The advantages and disadvantages of PySpark and Pandas are given below.

1. csv file:
Reading CSV file with Pandas is easy. You easily read CSV files with read_csv(). However, CSV is not supported natively by Spark. You have to use a separate library : spark-csv.

2. Counting:
PysparkDF.count() and pandasDF.count() do not give the same output. The first one returns the number of rows, and the second one returns the number of non NA/null observations for each column. It is noted that Spark doesn’t support .shape yet which is very often used in Pandas.

3. Visualization:
In Pandas, in order to obtain a tabular view of the content of a DataFrame, pandasDF.head(5), or pandasDF.tail(5) are typically used whereas,in IPython Notebooks, it displays a nice array with continuous borders. In Spark, you have sparkDF.head(5), but it has an ugly output. You should prefer sparkDF.show(5) instead. Note that you cannot view the last lines (.tail() does no exist yet, because long to do in distributed environment).

4. Data conversion to Dataframe:
Unless data is converted to dataframe, it is not convenient to use Pyspark. Since schema view of data is not available in Pyspark, dataframe becomes essential.

5. Wrangling:
‘[ ]’ operator can be used for features engineering in Pandas.

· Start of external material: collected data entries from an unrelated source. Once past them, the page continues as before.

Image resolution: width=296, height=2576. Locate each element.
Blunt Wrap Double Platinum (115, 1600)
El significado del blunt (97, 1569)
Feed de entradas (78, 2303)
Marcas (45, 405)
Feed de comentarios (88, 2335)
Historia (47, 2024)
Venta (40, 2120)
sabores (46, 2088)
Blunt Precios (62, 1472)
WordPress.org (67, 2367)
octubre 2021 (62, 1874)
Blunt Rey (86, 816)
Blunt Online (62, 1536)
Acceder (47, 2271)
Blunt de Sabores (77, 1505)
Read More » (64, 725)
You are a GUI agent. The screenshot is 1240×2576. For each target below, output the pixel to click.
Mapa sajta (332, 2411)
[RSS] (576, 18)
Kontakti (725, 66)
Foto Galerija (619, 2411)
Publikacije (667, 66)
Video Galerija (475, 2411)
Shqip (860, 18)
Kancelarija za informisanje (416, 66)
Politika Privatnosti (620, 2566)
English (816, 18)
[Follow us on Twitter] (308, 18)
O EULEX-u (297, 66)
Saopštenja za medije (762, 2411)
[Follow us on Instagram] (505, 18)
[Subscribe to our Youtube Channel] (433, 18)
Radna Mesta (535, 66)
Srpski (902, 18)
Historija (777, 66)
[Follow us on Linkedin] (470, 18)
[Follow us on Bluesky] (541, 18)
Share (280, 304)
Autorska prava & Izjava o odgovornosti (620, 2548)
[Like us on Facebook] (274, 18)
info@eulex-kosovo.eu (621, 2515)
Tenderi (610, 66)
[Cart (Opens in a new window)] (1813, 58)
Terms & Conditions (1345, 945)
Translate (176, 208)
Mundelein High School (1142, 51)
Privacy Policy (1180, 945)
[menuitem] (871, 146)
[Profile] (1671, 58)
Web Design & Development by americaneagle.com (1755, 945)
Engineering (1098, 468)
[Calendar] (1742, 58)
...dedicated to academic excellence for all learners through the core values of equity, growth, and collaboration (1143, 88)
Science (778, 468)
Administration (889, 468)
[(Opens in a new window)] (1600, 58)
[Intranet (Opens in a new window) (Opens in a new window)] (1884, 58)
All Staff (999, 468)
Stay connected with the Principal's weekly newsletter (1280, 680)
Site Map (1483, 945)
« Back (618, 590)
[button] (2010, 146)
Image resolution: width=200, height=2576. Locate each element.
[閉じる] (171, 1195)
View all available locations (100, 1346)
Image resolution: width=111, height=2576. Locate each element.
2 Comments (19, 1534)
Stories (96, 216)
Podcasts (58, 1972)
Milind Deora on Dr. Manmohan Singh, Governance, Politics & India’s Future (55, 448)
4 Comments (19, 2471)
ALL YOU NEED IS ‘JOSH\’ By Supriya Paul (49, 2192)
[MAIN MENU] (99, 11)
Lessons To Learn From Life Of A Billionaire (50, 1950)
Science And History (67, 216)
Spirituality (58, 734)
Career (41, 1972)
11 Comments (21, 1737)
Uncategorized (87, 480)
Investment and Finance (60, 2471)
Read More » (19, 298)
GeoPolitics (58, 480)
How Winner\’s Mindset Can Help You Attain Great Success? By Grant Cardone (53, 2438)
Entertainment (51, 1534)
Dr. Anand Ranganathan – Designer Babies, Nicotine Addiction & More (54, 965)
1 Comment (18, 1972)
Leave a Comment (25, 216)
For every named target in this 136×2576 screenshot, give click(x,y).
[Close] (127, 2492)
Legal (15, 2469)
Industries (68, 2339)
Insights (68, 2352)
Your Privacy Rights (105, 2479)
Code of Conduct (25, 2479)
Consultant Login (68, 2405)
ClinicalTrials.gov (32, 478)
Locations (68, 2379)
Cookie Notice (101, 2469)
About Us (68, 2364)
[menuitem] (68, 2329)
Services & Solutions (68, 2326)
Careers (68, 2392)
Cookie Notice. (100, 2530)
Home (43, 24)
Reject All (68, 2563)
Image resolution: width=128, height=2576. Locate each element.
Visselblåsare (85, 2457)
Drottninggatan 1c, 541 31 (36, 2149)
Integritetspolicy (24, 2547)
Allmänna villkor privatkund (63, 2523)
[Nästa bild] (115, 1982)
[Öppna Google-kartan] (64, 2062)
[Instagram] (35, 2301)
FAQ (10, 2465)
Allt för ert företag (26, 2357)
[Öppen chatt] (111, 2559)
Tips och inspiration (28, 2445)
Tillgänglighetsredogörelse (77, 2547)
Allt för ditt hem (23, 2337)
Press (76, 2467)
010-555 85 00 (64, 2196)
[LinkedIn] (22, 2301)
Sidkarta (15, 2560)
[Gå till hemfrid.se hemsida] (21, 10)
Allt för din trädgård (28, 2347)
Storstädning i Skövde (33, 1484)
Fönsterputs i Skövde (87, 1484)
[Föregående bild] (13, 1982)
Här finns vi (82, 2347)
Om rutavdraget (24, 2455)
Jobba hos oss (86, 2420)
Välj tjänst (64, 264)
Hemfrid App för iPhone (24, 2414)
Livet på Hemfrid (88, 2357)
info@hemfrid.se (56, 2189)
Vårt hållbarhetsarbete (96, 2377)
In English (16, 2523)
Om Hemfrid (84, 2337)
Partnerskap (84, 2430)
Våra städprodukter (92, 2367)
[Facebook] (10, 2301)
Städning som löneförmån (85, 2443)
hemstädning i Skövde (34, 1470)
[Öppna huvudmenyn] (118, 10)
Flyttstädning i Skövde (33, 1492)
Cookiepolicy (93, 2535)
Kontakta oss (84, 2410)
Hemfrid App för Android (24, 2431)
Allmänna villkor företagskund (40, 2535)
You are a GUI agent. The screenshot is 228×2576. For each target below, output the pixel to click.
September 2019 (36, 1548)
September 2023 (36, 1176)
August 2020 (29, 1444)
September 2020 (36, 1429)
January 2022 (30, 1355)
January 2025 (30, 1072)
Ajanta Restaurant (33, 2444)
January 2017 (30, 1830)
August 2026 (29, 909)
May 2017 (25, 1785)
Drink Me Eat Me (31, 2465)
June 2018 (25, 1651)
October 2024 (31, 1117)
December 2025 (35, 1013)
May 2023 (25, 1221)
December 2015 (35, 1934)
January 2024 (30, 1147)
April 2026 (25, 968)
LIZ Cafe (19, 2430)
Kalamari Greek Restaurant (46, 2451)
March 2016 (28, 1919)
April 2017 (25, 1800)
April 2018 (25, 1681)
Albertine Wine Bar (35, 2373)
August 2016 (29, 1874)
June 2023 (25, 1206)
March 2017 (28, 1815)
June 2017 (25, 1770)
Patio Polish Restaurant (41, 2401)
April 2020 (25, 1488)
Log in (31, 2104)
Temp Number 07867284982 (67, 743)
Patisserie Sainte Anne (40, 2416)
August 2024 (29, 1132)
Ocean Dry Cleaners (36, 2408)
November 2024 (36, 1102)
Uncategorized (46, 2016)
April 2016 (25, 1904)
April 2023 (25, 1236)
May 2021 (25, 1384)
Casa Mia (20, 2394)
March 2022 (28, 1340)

In Spark, we can’t use this in PySpark since  DataFrames are immutable. You should use .withColumn().

6. Online support:	
Limited online support for RDD in general. Most of support is available for Scala and dataframes in Spark.

7. Syntax: 
Syntax is not as similar as expected between pyspark and pandas.

In summary, PySpark is faster than Pandas but it is very expensive. PySpark is better for big dataset when a cloud/cluster can be utilized. On the other hand, Panda is slower than PySpark. Panda is suitable for smaller dataset where the code can be run on a personal computer.